Let me say right away that I don’t believe in New Year’s resolutions; I believe in daily resolutions. When you think about it, each day is a start of a new year. The pressure to make resolutions that begin at *sparrow fart on January 1st is ridiculous. The second you slip up on January 1, 2, 3, etc., it’s too easy to say, ‘well, I blew that one, didn’t I? Oh well, I’ll try again next January 1st.’
So how about this: why don’t we set ourselves some reasonable resolutions with steps we can easily follow? Some suggestions that start small can end with big results:
- If your resolution is to lose weight, do your homework. Decide on the how of it. Whatever method you choose, set yourself up for success. Set up mini goals you can accomplish one week at a time. Keep track of your progress, and remember that slow and steady does it. If you slip up, well; welcome to the human race. Pick yourself up, and resume. Keep your goal in mind, but make your progress doable.
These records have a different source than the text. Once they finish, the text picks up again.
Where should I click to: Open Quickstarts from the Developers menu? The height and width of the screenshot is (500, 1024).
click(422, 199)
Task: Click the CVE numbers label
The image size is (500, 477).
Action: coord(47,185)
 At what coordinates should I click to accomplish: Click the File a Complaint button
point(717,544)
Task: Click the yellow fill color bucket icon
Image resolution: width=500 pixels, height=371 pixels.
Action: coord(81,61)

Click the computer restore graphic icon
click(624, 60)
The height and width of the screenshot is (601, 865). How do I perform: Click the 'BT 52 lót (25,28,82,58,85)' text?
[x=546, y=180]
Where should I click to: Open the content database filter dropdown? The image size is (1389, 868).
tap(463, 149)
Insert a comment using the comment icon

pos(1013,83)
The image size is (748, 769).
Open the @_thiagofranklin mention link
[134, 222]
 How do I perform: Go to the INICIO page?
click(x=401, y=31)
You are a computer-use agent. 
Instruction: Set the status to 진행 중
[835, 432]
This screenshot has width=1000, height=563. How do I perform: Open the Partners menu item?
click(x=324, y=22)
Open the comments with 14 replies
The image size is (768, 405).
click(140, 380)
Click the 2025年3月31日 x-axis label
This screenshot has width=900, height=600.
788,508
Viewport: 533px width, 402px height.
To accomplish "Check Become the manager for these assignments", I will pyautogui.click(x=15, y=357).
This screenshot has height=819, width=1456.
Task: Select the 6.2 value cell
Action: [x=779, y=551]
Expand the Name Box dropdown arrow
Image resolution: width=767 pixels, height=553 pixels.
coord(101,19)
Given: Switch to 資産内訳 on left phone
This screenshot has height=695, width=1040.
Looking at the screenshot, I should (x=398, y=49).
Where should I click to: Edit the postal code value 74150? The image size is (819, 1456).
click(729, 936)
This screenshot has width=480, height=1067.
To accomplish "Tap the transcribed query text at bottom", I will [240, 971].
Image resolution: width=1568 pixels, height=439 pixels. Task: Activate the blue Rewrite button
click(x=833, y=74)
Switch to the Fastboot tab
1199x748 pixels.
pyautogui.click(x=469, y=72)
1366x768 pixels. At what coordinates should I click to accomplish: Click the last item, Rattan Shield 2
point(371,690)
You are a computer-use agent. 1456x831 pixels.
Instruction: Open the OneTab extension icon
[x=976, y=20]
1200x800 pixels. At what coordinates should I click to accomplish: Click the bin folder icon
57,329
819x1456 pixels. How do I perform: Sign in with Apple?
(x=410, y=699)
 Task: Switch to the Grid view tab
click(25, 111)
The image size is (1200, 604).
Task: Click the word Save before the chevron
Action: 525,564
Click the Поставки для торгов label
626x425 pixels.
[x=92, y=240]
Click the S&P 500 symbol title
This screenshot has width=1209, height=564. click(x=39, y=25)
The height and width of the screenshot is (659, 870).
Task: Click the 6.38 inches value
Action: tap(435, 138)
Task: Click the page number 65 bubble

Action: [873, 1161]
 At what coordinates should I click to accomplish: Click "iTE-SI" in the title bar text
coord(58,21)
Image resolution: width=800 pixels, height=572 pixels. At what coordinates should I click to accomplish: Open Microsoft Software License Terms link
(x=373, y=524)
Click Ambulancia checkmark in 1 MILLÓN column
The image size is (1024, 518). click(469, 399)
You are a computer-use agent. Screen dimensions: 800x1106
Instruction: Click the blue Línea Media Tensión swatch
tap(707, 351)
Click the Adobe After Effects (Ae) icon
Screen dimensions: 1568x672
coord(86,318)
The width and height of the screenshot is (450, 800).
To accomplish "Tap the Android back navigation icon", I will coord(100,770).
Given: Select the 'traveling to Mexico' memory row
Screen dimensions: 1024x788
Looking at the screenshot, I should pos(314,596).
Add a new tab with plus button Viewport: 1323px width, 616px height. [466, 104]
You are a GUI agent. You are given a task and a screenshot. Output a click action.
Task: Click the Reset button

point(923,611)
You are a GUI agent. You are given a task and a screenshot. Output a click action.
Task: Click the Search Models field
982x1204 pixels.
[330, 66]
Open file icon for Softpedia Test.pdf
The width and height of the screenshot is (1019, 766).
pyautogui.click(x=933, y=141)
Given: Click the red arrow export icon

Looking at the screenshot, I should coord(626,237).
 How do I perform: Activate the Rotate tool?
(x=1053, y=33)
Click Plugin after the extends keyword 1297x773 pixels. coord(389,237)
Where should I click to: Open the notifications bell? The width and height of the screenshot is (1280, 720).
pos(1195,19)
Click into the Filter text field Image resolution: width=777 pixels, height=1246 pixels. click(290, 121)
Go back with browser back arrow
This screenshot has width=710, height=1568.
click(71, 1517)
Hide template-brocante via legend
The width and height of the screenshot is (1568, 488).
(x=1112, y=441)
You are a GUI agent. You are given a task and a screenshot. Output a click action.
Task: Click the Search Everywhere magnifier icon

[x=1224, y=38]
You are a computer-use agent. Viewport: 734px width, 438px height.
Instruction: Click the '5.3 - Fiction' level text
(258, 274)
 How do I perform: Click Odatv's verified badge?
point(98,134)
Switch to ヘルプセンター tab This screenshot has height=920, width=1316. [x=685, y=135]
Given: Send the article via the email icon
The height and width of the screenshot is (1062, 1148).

- If your resolution is to be a nicer person, decide the things you want to be nice about. Make a plan of how you want to be a nicer person, and start small. It doesn’t mean that you will turn into a saint overnight; it only means that you have a plan in place to become a nicer person. Remember this: where attention goes, energy follows. If you pay attention to those triggers that set you off and make you a not-so-nice person, then be aware of them. Say that people who don’t use their directional signals drive you nuts. The next time you drive behind someone who does this, say or think, ‘I’m not going to let this get to me, and I am NOT going to waste my life getting upset.’ It won’t change their behavior, but it will change yours.
- If your resolution is to save more money, start small. You may not see next New Year’s Day with a million dollars stashed away, but consider putting aside $5 or $10 or $20 a week or a month at a time. Keep track, and resist the temptation to dip into your cash stash when you want to go out for pizza. As the old Scottish aphorism states: “Many a mickle makes a muckle.” (Translation: a penny, a nickel, a dime add up over time.)
You see where I’m going with this, right? There’s no need to become a resolution Nazi each January 1st. Just have a plan in place and go small and steady.
As for all the past mistakes and regrets of 2014? Personally I’m going to take a leaf from wonderful blogger Pam Kirst (read her at http://pamkirstblog.wordpress.com/) from her post, “How to Have a Truly Loolie New Year.” In it, she mentions a great tradition for a New Year’s gathering of family and friends: ask everyone to write down anything that happened in the past year that they would like to forget or wish never happened. All the lists go into a designated box, and then everyone goes outside. The ‘regrets and forgets’ of the past year box gets doused with lighter fluid, a match is thrown on it, and everyone watches as all the bad parts of the old year burn.
What a fabulous idea! Just the sight of all those bad memories going up in smoke sounds like a great catharsis! I think that the Crankee Yankee and I will start that tradition ourselves. Thanks, Pam!
May we all enjoy the best year of our lives so far in 2015!